Provided text:
-- Opening Marker --

Analyse (and enhance) performances on multiple predictions #67

bitnick10 · 2019-05-24T11:04:38Z

I have a demo model with 39 inputs.it takes 0.5s to predict 10000 data using keras.with onnx-go it takes 5s to predict.

	for i := 0; i < 10000; i++ {
		model.SetInput(0, input)
		err = backend.Run()
		model.GetOutputTensors()
	}

Am I make some mistake here?

The text was updated successfully, but these errors were encountered:

owulveryck · 2019-05-24T11:27:42Z

Hello,

TL;DR: no you are not, onnx-go is not (yet) optimized for performances.

Longer answer:
onnx-go is not optimized for performances (yet). In your case, it may be because of the way the Gorgonia backend itself is implemented. Actually, launching a backed.Run() initiates a lot of stuff under the hood (a gorgonia.TapeMachine is created each time for example). It is something that we are aware of, and hiding all of this within the Run() method should allow performance tuning without breaking the API (for example. there could be a reset method to recycle some elements, or create a worker pool of machines to execute the code - this is just ideas.)

Anyway, this is pure speculation and to enhance we need to know where the bottleneck is and to measure the performances. Your example could be a perfect starting point to start to analyze and to do some measurements.
Maybe we can turn your example into a _test.go and run some bench and analysis.

Do you mind sharing your complete example with us?

On top of that, we can also try to run your tests in concurrency via some goroutines to see how it behaves. The concurrency is also a goal as @blackrez and I would like to be able to run onnx-go inside web service.

bitnick10 · 2019-05-24T11:56:28Z

@owulveryck , it's ok to share the model and data.It's only some study.Give me a email address or something?

owulveryck · 2019-05-24T19:54:58Z

Is it huge? can you copy/paste the python code here?

bitnick10 · 2019-05-24T22:21:23Z

I write a simple one

import keras
from keras.models import Sequential
from keras.layers import Dense, Dropout, Activation
from keras.optimizers import SGD
import keras.engine.saving
import keras.models
import math
import numpy as np
import stopwatch
import onnxmltools
data_size = 100000
x_train = np.array(np.random.rand(data_size,39),dtype='float32')
y_train = np.zeros(shape=(data_size,2),dtype='float32')

model = Sequential()
model.add(Dense(units=22,input_shape=(39,), activation='tanh'))
model.add(Dense(units=22, activation='tanh'))
model.add(Dense(units=2, activation='tanh'))
sgd = SGD(lr=0.01, momentum=0.9)
model.compile(loss='categorical_crossentropy',optimizer=sgd,)

sw = stopwatch.Stopwatch()
sws=[]
for i in range(2):
    sw = stopwatch.Stopwatch()
    sw.reset();
    sw.stop();
    sws.append(sw)

for i in range(100):
    sws[0].start()
    model.train_on_batch(x_train, y_train)
    sws[0].stop()
    sws[1].start()
    y_predict=model.predict(x_train,batch_size=len(x_train))
    sws[1].stop()
    print("{0} {1:.3f} {2:.3f} ".format(i,sws[0].duration/(i+1),sws[1].duration/(i+1)))

-- Closing Marker --

Given material:

-- Opening Marker --

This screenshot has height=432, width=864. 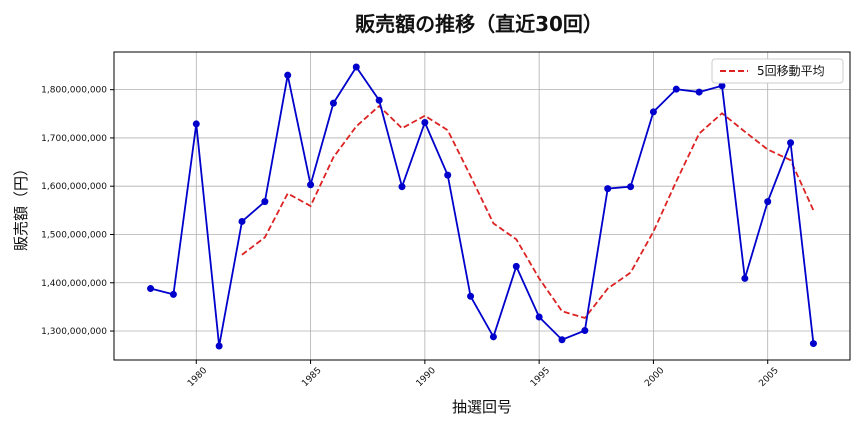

-- Closing Marker --

Activities:
a – Reproduce the onnx-go performance thread word for word, starting with "Anyway, this is" and going on through "inside web service.".
b – Carry the onnx-go performance thread forward from its final line by writing what comes next.

Task results:
a –
Anyway, this is pure speculation and to enhance we need to know where the bottleneck is and to measure the performances. Your example could be a perfect starting point to start to analyze and to do some measurements.
Maybe we can turn your example into a _test.go and run some bench and analysis.

Do you mind sharing your complete example with us?

On top of that, we can also try to run your tests in concurrency via some goroutines to see how it behaves. The concurrency is also a goal as @blackrez and I would like to be able to run onnx-go inside web service.

b –
onnx_model = onnxmltools.convert_keras(model, target_opset=7)
onnxmltools.save_model(onnx_model,"model.onnx")

Hope helps

owulveryck · 2019-05-28T09:01:03Z

A basic performance analysis has started in issue #68

owulveryck · 2019-05-29T19:59:44Z

I made a very simple test on my machine without actually checking the results; Gorgonia is winning against Tensorflow (if my test is ok):

Python

import keras
from keras.models import Sequential
from keras.layers import Dense, Dropout, Activation
from keras.optimizers import SGD
import keras.engine.saving
import keras.models
import math
import numpy as np
import time
model = Sequential()
import onnxmltools
data_size = 100000
x_train = np.array(np.random.rand(data_size,39),dtype='float32')
y_train = np.zeros(shape=(data_size,2),dtype='float32')

model.add(Dense(units=22,input_shape=(39,), activation='tanh'))
model.add(Dense(units=22, activation='tanh'))
model.add(Dense(units=2, activation='tanh'))
sgd = SGD(lr=0.01, momentum=0.9)
model.compile(loss='categorical_crossentropy',optimizer=sgd,)

model.train_on_batch(x_train, y_train)
total = 0
for i in range(100):
    x_test = np.array(np.random.rand(data_size,39),dtype='float32')

    start = time.time()
    y_predict=model.predict(x_test)
    end = time.time()
    total += (end - start)
    print(total / (i+1))

onnx_model = onnxmltools.convert_keras(model, target_opset=7)
onnxmltools.save_model(onnx_model,"model.onnx")

The prediction is on average 870ms

Go

This code should run something similar:

       datasize := 100000
        backend := gorgonnx.NewGraph()
        model := onnx.NewModel(backend)
        b, err := ioutil.ReadFile(os.Args[1])
        if err != nil {
                log.Fatal(err)
        }
        err = model.UnmarshalBinary(b)
        if err != nil {
                log.Fatal(err)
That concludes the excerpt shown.